_Work request_
All pictures are to be skipped; retype only the lines from the top of the entries through the line with "The image size is (1748, 746).", both included.

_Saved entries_

##########

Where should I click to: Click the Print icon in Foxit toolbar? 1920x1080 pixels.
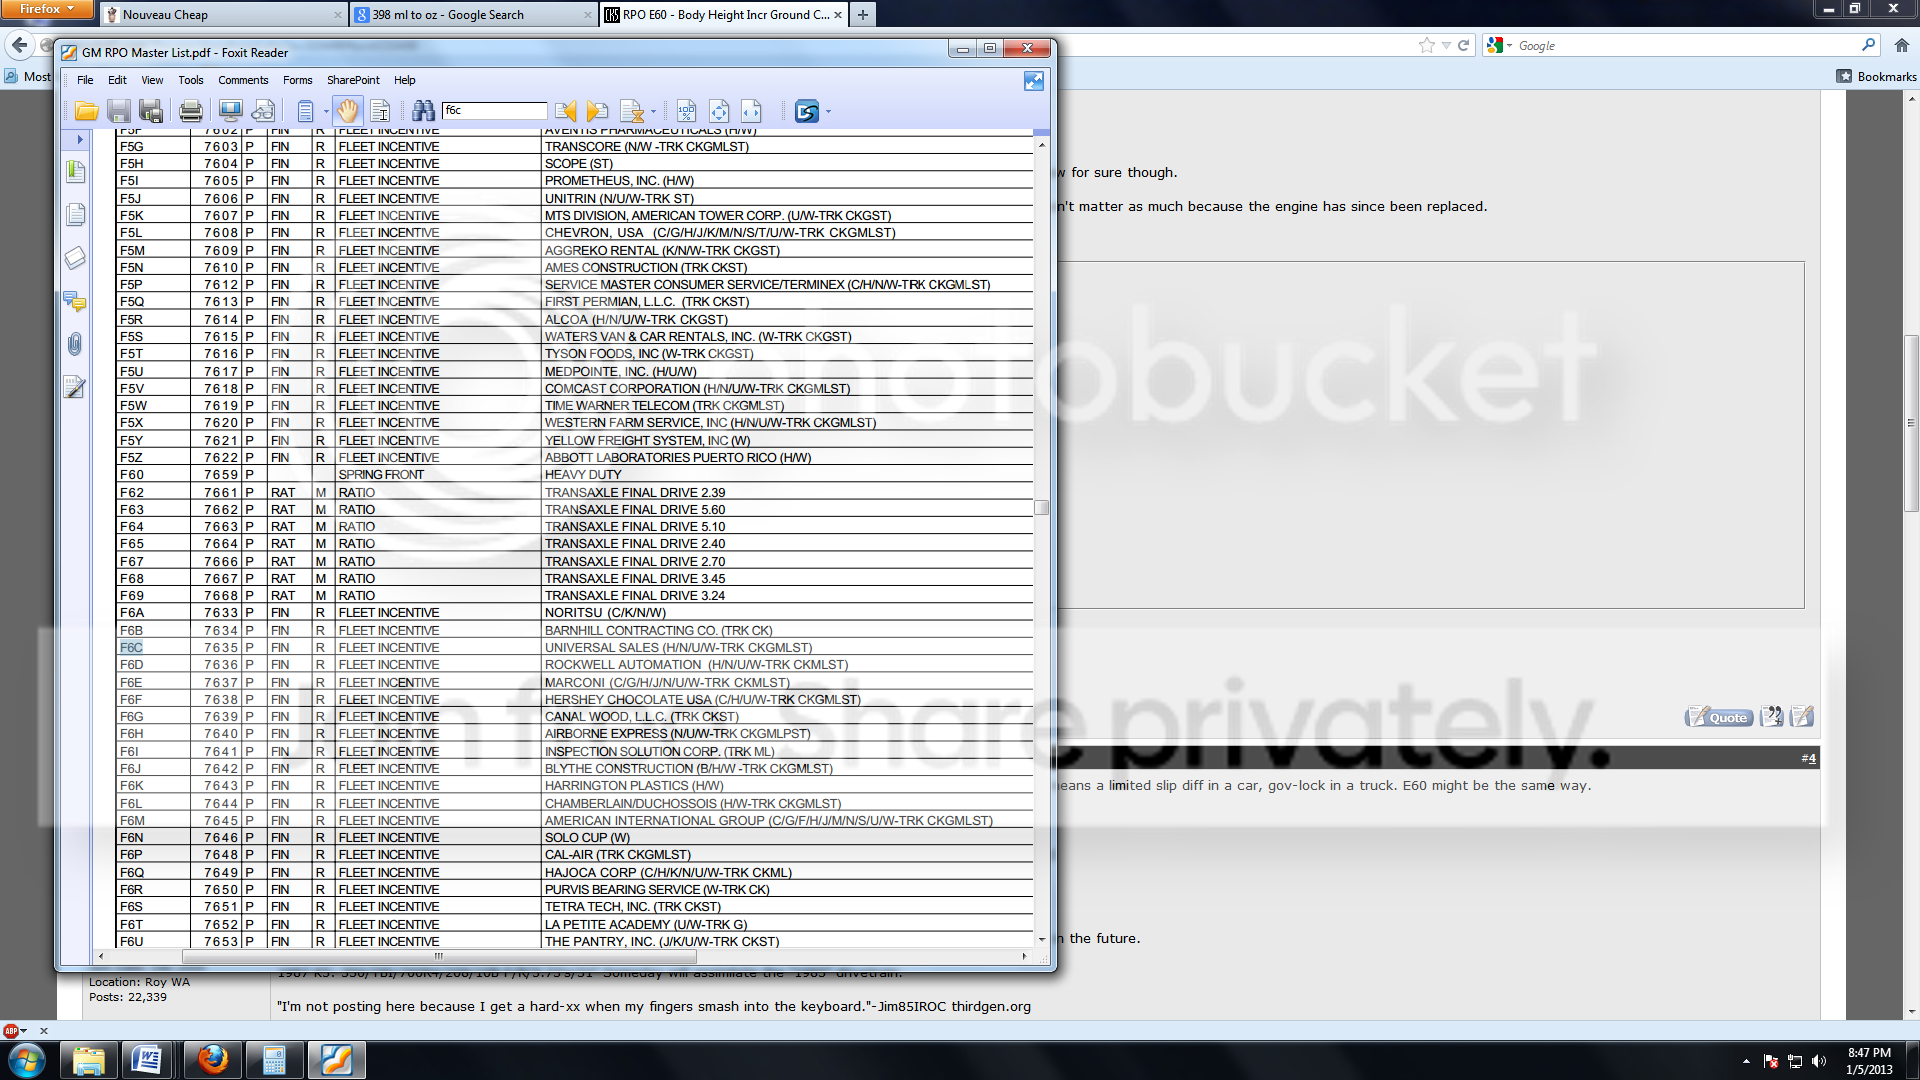click(191, 111)
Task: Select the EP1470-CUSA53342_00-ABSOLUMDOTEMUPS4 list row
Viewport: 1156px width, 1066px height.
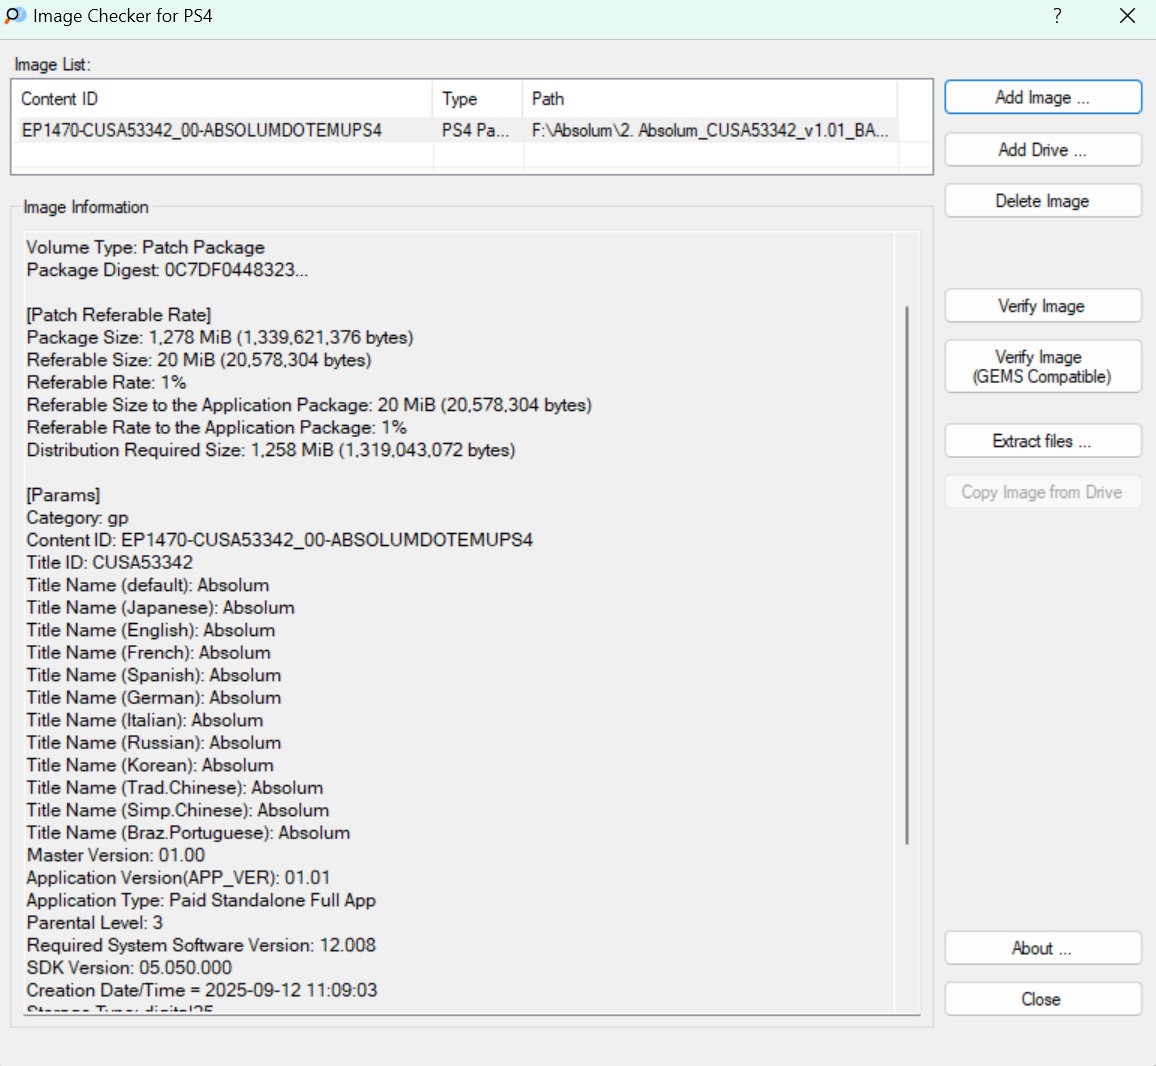Action: click(x=202, y=130)
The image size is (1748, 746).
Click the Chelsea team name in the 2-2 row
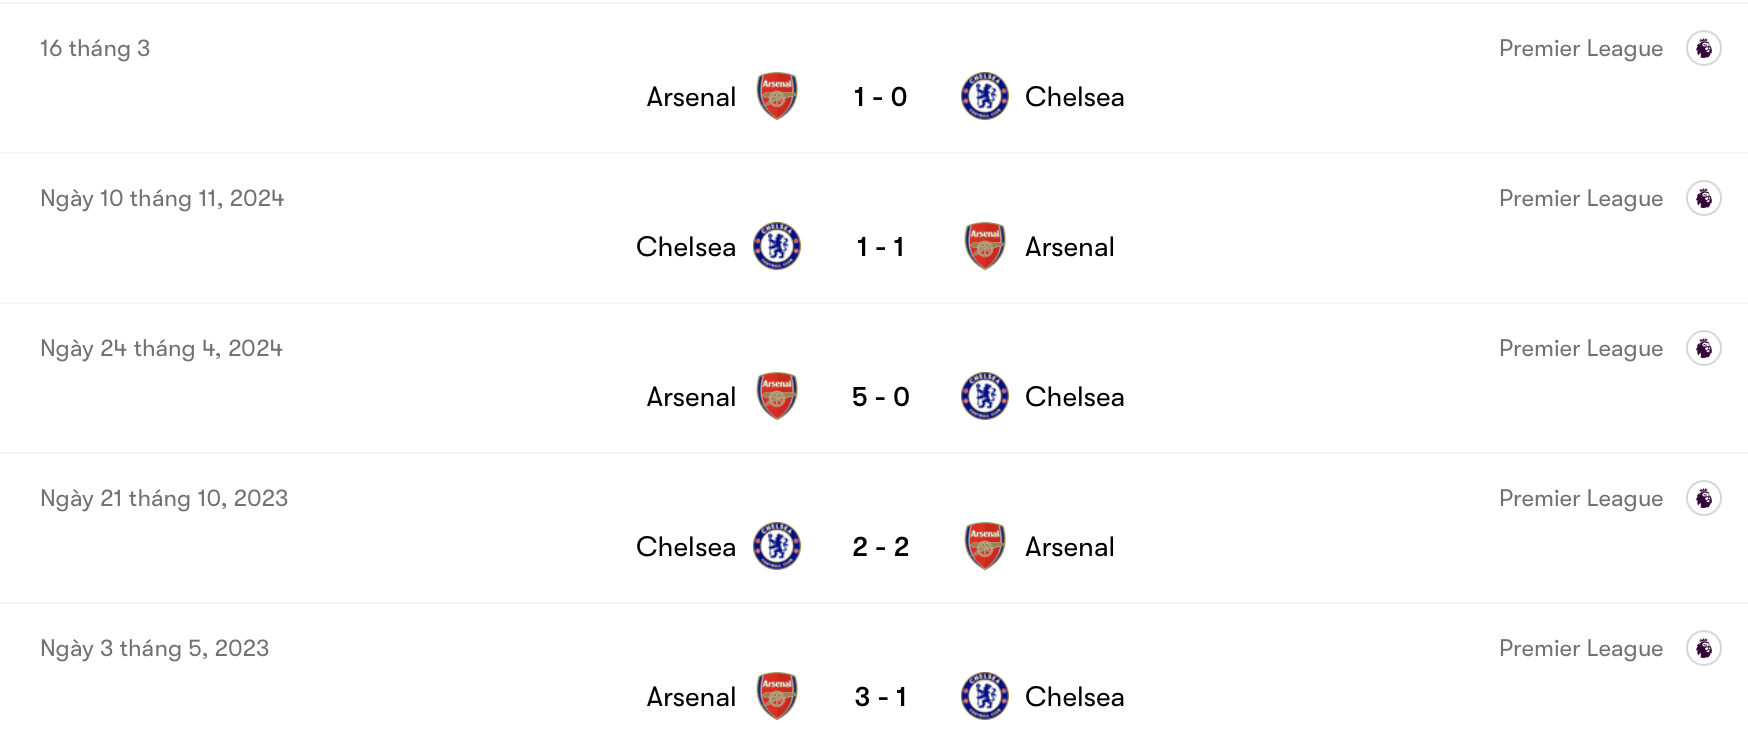pos(685,546)
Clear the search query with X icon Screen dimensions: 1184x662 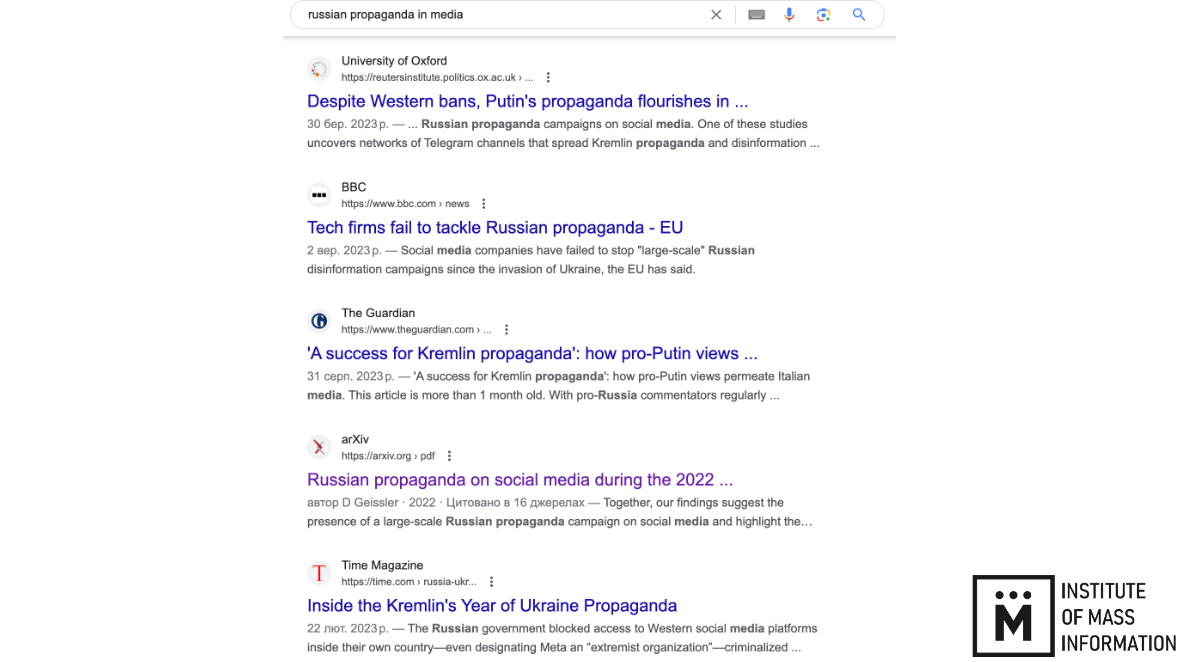[716, 14]
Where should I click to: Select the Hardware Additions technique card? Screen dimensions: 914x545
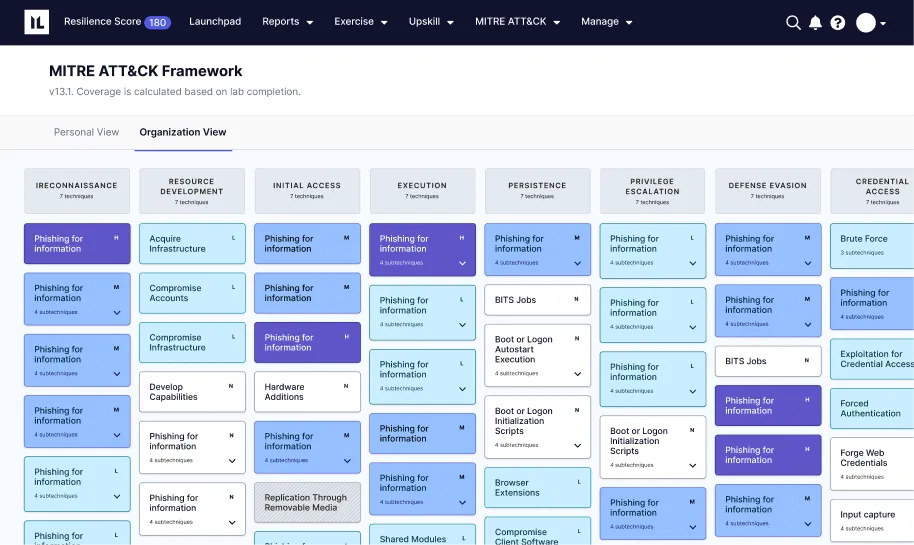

##########

_Result for this exercise_
Where should I click to: Click the Print icon in Foxit toolbar? 1920x1080 pixels.
click(191, 111)
Task: Select the EP1470-CUSA53342_00-ABSOLUMDOTEMUPS4 list row
Viewport: 1156px width, 1066px height.
Action: click(x=202, y=130)
The image size is (1748, 746).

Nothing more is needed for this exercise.